目的：研究大黄结肠靶向微丸在大鼠胃肠道内的分布和释药情况。方法：将大黄结肠靶向微丸通过自制大鼠开口器灌胃给药,分别于给药后不同时间点将大鼠处死,剖取胃肠道,观察微丸外观性状并计数,计算给药后不同时间点微丸在大鼠各胃肠道内的分布率;采用HPLC法分别测定剩余微丸中的芦荟大黄素、大黄素和大黄酚的含量和大鼠各胃肠道组织及内容物中大黄素的含量,计算累积释放度,并绘制药物在各胃肠道中的药-时曲线,评价其释药特性。结果：微丸能完整地运动至大鼠结肠,具有明显迟释效应,给药10~12 h后结肠分布率达最高,为52.7%;药物于8~16 h在盲肠和结肠具有较高的药物浓度,最终释药量可达88.99%。

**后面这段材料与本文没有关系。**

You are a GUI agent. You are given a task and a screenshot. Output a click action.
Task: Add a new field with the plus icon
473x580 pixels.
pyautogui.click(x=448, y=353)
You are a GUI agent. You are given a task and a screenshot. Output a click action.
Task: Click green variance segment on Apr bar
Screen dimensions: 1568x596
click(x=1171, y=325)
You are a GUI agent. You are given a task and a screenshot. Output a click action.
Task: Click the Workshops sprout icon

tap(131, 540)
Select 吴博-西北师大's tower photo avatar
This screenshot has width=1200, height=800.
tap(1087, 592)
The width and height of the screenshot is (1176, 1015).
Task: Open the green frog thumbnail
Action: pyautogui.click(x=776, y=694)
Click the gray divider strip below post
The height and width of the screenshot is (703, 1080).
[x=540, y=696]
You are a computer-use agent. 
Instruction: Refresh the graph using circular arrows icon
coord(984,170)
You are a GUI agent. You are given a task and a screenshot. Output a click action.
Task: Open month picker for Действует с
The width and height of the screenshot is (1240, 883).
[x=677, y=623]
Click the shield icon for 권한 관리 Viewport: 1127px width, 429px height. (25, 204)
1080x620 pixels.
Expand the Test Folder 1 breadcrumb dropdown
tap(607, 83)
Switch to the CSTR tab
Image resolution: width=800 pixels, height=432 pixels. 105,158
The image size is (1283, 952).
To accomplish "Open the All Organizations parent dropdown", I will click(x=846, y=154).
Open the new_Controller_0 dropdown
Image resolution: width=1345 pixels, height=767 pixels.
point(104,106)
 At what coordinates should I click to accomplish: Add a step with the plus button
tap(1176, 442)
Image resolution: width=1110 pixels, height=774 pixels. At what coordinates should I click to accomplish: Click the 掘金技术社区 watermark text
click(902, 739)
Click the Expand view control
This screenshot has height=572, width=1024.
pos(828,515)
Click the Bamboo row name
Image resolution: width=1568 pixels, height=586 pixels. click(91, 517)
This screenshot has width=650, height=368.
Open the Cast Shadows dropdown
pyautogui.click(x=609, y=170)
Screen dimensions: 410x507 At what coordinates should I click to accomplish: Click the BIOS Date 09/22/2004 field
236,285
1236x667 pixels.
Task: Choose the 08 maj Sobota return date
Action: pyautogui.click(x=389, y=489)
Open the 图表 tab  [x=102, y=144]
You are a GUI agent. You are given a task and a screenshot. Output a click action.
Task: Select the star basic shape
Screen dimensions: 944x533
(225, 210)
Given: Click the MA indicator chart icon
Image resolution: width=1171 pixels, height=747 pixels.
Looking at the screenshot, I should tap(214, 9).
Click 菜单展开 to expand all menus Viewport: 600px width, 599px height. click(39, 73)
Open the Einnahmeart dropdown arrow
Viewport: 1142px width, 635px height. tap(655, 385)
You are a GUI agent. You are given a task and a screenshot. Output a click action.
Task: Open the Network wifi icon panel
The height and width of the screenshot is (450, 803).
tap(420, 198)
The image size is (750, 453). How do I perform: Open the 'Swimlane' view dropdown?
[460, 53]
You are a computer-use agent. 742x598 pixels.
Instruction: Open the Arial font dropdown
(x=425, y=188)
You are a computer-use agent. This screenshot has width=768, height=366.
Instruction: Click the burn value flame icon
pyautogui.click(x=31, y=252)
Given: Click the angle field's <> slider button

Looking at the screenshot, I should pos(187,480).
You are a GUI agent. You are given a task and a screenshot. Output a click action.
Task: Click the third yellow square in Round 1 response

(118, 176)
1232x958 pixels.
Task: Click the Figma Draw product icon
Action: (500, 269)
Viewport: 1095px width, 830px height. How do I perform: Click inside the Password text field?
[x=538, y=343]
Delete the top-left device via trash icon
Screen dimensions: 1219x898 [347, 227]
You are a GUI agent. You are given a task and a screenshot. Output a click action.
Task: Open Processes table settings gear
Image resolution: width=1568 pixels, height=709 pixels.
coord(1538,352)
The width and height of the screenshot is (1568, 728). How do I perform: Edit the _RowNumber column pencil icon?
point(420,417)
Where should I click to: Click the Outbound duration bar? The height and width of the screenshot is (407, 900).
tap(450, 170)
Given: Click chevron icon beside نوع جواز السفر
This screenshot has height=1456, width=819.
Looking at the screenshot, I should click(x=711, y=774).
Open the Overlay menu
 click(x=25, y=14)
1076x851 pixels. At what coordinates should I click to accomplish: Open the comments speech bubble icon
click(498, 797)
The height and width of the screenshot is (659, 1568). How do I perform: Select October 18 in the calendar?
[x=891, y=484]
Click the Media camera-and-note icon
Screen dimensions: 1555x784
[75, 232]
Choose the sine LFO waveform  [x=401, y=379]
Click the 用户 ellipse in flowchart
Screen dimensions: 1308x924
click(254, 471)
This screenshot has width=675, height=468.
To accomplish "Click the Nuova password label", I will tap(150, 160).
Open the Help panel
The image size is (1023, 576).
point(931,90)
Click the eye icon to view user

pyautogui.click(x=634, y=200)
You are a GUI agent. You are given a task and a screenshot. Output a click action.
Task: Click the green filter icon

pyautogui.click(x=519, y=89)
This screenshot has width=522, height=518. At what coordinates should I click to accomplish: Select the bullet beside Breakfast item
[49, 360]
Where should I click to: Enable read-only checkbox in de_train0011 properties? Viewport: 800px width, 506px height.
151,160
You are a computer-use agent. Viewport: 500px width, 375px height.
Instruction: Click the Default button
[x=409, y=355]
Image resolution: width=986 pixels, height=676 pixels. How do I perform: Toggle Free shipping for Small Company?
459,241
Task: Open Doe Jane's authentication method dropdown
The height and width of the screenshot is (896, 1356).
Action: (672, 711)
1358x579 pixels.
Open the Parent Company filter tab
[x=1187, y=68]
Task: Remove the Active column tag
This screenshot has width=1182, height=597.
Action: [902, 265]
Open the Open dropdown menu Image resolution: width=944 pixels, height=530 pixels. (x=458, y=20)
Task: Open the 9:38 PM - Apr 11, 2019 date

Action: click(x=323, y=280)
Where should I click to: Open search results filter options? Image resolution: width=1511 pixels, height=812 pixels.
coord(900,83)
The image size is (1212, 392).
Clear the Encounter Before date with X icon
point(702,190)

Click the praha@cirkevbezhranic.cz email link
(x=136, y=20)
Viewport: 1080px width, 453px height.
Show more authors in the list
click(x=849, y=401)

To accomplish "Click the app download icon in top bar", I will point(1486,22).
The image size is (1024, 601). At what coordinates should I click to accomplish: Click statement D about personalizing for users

结论：大黄结肠靶向微丸具有较好的结肠定位释药特性。

英文摘要：

Objective：To investigate the conveying and drug release in vivo of colon target pellets of Rhubarb in rats.Methods：The rhubarb colon-targeted pellets were administered by homemade rat mouth gag.The rats were respectively killed at different time points after administering,and the gastrointestinal tracts were dissected.The appearance of pellets was observed and the sum of pellets were counted.The pellets distribution rates in the digestive tract in rats were calculated at different time point after administering.After the residue level of aloeemodin,emodin and chrysophanol in pellets were respectively determined by HPLC,also the emodin in rats,gastrointestinal tissue and content.The accumulative releasing was calculated and the drug concentration-time curve in the gastrointestinal tract was drawn,then the drug release property was evaluated.Results：The pellets were transferred to colon completely and obvious late release effect.The colon distribution rate could reach the highest after 10~12 h,52.7%.In 8~16 h,drugs had a high concentration in the cecum and colon.Final release dosage percentage was 88.99%.Conclusion：Rhubarb colon-targeted pellets possessed the characteristic of drug release in colon.